Needs of patients, clinicians may be better served with fewer visits and a more focused approach
TUESDAY, Nov. 8 (HealthDay News) -- Implementation of a less frequent monitoring schedule for follow-up after treatment of localized melanoma, requiring fewer clinic visits, results in a small difference in the modeled delay of diagnosis of recurrence or new primaries, according to a study published online Nov. 7 in the Journal of Clinical Oncology.
Robin M. Turner, Ph.D., from The University of Sydney in Australia, and colleagues aimed to develop evidence-based guidelines for the frequency of patient follow-up after treatment of localized (American Joint Committee on Cancer [AJCC] stage I or II) cutaneous melanoma. Between January 1985 and December 2009, data were collected from 3,081 patients diagnosed by excision biopsy at the Melanoma Institute in Australia.

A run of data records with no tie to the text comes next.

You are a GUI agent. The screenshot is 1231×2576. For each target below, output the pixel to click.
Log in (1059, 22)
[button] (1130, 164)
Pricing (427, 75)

The investigators found that, within 10 years of initiating follow-up, 229 out of 1,000 patients developed recurrence, and 61 developed a new primary tumor. Following a schedule that involves fewer visits than recommended by current guidelines (3,000 fewer visits per 1,000 patients), only a small variance in modeled delay in diagnosis was observed (extra 44.9 and 9.6 patients per 1,000 for recurrence and new primary, respectively, with delay greater than two months). The most significant predictor of recurrence was AJCC substage, while those of developing a new primary were age and date of primary diagnosis.
"By providing less intensive monitoring, more efficient follow-up strategies are possible. Fewer visits with a more focused approach may address the needs of patients and clinicians to detect recurrent or new melanoma," the authors write.